* WHAT IS REQUIRED
Of the lines below, report only those that contain "icon".

*** WORKING DATA ***

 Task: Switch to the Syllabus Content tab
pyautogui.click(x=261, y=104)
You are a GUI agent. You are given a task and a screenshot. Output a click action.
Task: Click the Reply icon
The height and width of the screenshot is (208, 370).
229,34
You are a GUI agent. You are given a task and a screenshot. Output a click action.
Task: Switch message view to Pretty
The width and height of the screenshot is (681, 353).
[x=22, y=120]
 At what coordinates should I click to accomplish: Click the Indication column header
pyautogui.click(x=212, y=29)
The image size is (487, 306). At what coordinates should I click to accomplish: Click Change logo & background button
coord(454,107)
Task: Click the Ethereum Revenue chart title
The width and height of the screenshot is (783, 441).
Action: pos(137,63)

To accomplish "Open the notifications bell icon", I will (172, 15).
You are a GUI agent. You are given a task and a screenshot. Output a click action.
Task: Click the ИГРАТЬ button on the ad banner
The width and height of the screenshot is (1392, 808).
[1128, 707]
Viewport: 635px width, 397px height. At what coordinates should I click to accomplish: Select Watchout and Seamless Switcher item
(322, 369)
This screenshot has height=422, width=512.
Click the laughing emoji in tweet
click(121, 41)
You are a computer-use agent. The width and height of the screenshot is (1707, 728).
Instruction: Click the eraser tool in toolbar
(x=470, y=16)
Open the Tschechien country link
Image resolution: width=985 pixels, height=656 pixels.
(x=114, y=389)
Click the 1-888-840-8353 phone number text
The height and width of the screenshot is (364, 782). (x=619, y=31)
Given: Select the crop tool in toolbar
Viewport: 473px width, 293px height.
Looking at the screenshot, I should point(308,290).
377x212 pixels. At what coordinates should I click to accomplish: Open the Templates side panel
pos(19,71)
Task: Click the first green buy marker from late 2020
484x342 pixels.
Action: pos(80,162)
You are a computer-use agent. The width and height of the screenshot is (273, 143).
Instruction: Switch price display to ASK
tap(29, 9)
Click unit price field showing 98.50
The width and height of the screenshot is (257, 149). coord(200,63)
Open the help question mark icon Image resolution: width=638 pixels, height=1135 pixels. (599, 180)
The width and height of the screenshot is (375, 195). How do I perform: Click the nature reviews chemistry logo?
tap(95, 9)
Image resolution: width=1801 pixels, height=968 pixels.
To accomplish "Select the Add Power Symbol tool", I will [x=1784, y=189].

***

* RESULT OF THIS EXERCISE
Task: Click the Reply icon
To accomplish "Open the notifications bell icon", I will (172, 15).
Open the help question mark icon Image resolution: width=638 pixels, height=1135 pixels. (599, 180)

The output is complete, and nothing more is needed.